Он скользнул глазами по тексту обеих, вернул мне вырезки и, глотая зевок, буркнул:
— Вы правы. Эти заметки могут вам повредить.
— Вот-вот! — уже с искренним беспокойством воскликнул я. Мой расчет на благосклонное ко мне отношение ради того, чтобы не создать впечатления о расправе за критику, явно срывался.
— Заметки эти могут вам повредить в том смысле, что создают нелестное мнение о степени вашей литературной грамотности, — пояснил мой собеседник. — Впрочем, ваш роман… ваша повесть будет прочитана… Кстати, не скажете ли вы, в чем разница между романом и повестью? Нет, не задумывайтесь. Этого никто толком не знает.
— Мне эта разница хорошо известна, — с достоинством ответил я. — Который больше — это роман.
— Практически вы правы, — насмешливо заметил мой экзаменатор и подозвал вошедшего в комнату полного шатена с проседью: — Познакомьтесь, это Сусанов, Сурен Иванович, ваш рецензент и будущий редактор.
— Редактор только в том случае, если я найду нужным дать положительный отзыв, — спокойно сказал Сурен Иванович, пожимая мне руку. — А где же рукопись?
Он мне сразу не понравился».
— Достаточно, — прервал тут прокурор допрашиваемого. — Вы рассказываете о ваших литературных попытках, но ничего пока не сказали, на какие средства существовали. Извольте сообщить нам о фактах, а не о намерениях!
— Намерения — это тоже своего рода факты, — не теряя апломба, ответил Туркин. — Впрочем, извольте. Вернувшись в свой городок, я занялся текущими делами, способными несколько восполнить скромный бюджет администратора кино.
Первым текущим делом было посещение общего собрания городской строительной организации.
Строительство школы и клуба шло у нас вяло. Прораба видели в обществе подчиненной ему юной девицы-каменщицы: находка для разоблачителя!
Но не будем забегать вперед, как любил говорить мой знакомый бегун Н., приходящий к финишу последним.
Я явился в помещение старого клуба (бывшая хлебная ссыпка), когда собрание было уже открыто. Очередной оратор упрекал руководство в срыве строительства:
— Если бы сроки соблюдались, мы сегодня собрались бы уже в новом клубе!
В коридоре, где было слышно каждое слово, нервничая, ходили взад-вперед прораб и начальник строительства. Они шагали навстречу один другому, но, кажется, не замечали друг друга.
…и очень даже нехорошо, — доносилось из зала. Разве допустимо, чтобы прораб гулял с каменщиками?!
Прораб остановился и, побагровев, крикнул:
— Я на ней вчера женился!
— Правильно! — пробасил кто-то в публике. — Я даже свидетелем был.

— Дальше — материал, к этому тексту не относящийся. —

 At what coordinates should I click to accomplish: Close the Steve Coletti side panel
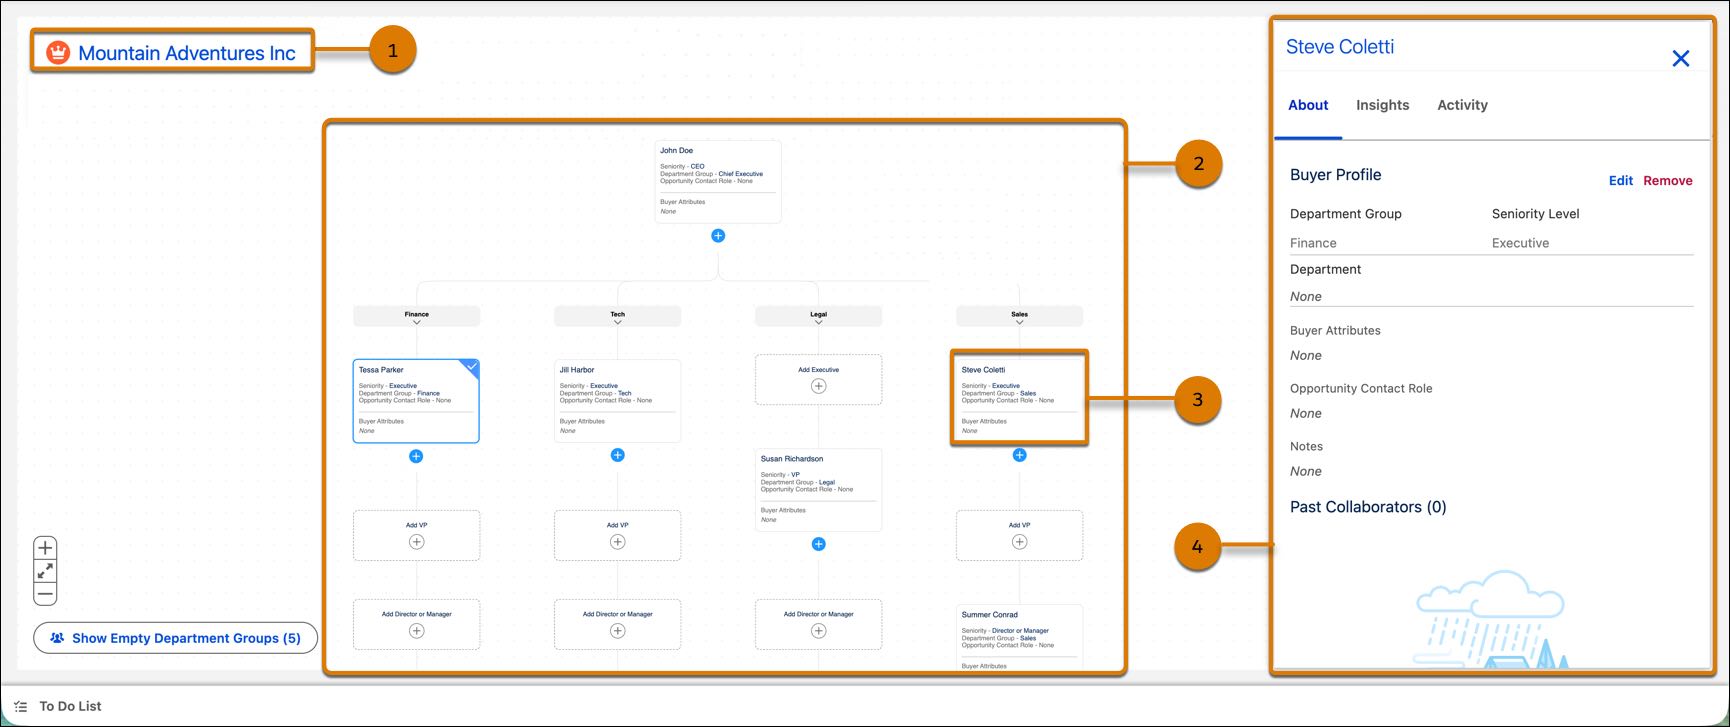coord(1681,59)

Зал грохнул от хохота. Я не смеялся, смекнув, что прораб в качестве клиента мне уже не годится.
Оставался начальник строительства. Он продолжал быстро ходить по коридору взад-вперед почему и мне пришлось на ходу излагать довольно сложную мысль:
— Я рабкор районной газеты, у вас очень много недостатков!

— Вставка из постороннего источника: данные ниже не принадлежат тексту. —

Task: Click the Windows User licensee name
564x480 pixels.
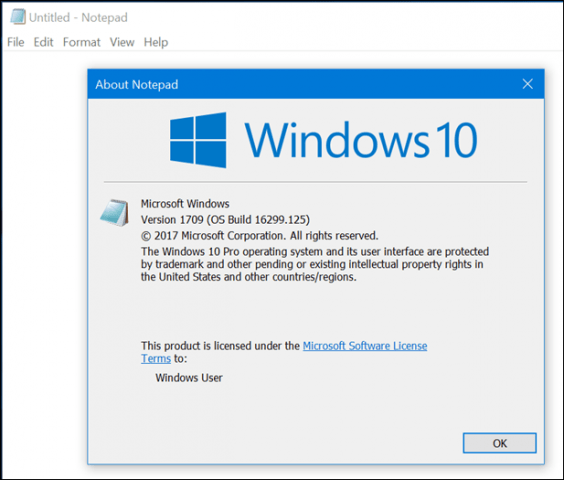Action: pos(189,378)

— Очень! — согласился начальник и заспешил еще больше.
Я уже начинал задыхаться.
— Сроки сорваны и неизвестно, когда школа будет готова…
— К началу занятий! — бросил начальник.
— А клуб? Это ведь черт знает что такое — заседать в ссыпном пункте! Словом, я думаю выступать в газете с остро критическим фельетоном! — сказал я, ожидая от собеседника какой-нибудь переходной фразочки, вроде: «Привезли нам новые патефоны для премирования ударников — не интересуетесь?» Вместо этого он резко затормозил, и я, вынужденный следовать его примеру, сделал то же, чувствуя, что у меня задымились подошвы.
— Это было бы правильно, — сказал он грустно. — Давно уже пора нас пропесочить!
Тут его позвали, и через минуту я уже слышал его голос из зала:
— Мы чертовски отстали, и в этом целиком наша, а в первую голову — моя вина. Видите ли, мне все казалось, что вот-вот дело сдвинется с мертвой точки само по себе. Однако теперь мы поняли свою ошибку и за последнюю неделю сделали больше, чем за весь предыдущий месяц…
Я не стал слушать дальше и ушел, хлопнув дверью.
Нет! Работать стало невозможно!
В этом месте прокурор, видимо, потерял терпение и предложил Туркину ограничиться конкретными ответами на вопросы:
— Женаты вы, разведены или холосты?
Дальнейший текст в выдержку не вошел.